To do >> Report every line in the records below that contains the word "checkbox", copying each such line in full.

Word and element locating data >>
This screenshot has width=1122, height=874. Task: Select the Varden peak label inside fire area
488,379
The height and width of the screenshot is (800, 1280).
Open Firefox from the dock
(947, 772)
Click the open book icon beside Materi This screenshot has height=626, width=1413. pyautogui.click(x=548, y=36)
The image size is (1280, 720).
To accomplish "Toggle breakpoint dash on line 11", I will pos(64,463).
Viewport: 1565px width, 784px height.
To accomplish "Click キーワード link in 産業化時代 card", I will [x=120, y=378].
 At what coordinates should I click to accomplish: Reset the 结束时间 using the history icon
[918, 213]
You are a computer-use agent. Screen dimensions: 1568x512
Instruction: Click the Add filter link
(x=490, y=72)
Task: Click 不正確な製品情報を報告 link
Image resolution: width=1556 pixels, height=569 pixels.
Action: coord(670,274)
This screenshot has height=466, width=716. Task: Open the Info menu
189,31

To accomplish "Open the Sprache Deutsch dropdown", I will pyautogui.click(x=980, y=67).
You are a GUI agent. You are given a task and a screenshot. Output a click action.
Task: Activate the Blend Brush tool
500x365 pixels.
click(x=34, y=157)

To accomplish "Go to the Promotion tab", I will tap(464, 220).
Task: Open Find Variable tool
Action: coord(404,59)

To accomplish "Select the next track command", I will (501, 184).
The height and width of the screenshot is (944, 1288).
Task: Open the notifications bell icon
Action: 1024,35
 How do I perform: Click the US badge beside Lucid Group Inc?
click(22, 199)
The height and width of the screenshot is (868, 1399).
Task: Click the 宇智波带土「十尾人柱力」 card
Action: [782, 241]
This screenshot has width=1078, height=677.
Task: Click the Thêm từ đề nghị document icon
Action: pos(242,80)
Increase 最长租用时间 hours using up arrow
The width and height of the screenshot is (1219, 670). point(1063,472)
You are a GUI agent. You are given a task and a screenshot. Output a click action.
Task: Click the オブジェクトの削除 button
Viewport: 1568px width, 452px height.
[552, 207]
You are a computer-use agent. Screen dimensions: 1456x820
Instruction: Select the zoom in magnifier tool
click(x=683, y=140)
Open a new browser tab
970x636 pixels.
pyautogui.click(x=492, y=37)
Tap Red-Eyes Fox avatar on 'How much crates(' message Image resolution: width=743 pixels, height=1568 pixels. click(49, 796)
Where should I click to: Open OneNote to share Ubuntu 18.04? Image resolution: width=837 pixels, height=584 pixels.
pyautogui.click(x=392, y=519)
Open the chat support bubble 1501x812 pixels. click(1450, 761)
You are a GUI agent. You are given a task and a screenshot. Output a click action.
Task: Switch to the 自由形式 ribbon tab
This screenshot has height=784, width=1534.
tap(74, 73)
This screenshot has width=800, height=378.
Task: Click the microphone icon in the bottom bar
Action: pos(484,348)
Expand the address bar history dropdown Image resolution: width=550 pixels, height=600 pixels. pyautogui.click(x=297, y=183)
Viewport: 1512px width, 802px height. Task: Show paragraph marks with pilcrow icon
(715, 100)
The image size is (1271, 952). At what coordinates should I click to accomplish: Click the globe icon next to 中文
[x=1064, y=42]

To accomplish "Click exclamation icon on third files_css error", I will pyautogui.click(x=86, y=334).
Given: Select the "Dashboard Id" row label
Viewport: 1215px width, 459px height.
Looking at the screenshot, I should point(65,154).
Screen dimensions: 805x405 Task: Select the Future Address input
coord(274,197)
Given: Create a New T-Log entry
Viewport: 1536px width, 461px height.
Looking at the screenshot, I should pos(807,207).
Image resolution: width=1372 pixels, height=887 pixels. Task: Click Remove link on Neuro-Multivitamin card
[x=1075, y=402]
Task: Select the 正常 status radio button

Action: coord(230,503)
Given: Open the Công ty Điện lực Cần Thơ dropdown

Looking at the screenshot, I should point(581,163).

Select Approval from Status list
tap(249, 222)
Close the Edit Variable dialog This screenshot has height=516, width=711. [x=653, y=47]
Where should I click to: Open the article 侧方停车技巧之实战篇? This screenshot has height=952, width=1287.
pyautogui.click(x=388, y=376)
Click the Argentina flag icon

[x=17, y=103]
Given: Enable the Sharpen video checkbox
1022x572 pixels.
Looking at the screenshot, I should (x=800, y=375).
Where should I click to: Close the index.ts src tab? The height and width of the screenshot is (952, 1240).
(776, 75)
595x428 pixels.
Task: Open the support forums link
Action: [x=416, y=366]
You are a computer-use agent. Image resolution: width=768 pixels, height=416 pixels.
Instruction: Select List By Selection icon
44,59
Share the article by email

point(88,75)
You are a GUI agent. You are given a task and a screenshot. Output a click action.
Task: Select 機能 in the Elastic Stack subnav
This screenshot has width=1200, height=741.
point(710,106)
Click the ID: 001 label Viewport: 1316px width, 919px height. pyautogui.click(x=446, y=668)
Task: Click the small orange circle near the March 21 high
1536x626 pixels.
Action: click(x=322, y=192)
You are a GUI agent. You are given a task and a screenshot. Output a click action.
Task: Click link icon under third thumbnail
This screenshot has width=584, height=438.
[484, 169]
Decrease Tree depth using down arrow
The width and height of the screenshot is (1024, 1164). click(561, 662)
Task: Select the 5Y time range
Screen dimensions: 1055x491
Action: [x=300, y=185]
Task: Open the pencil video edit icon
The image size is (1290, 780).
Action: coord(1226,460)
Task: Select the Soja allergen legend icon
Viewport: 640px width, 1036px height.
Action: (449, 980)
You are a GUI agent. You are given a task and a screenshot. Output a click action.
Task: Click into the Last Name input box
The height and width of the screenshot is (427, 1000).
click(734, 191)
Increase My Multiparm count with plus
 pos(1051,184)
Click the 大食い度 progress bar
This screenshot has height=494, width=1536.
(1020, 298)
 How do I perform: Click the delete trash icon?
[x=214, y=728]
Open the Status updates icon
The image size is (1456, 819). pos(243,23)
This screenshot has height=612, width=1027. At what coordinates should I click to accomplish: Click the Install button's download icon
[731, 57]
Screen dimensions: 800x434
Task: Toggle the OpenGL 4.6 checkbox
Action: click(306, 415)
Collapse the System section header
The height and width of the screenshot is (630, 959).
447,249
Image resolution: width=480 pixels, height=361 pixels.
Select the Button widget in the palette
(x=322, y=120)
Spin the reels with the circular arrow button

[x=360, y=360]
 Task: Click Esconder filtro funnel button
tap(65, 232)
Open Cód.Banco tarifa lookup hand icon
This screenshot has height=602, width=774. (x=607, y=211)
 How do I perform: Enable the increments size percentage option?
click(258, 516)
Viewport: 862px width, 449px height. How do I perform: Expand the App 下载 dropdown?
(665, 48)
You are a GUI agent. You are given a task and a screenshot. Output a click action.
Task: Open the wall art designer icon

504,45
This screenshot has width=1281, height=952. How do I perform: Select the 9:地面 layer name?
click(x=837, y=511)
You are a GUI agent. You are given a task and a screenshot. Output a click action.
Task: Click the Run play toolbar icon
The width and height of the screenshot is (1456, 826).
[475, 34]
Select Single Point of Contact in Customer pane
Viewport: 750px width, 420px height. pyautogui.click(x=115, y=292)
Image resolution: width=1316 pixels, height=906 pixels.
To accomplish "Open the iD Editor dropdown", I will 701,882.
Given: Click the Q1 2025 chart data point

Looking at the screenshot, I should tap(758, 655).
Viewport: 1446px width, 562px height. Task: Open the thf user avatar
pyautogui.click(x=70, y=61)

Finished task >>
Given: Enable the Sharpen video checkbox
Task: Toggle the OpenGL 4.6 checkbox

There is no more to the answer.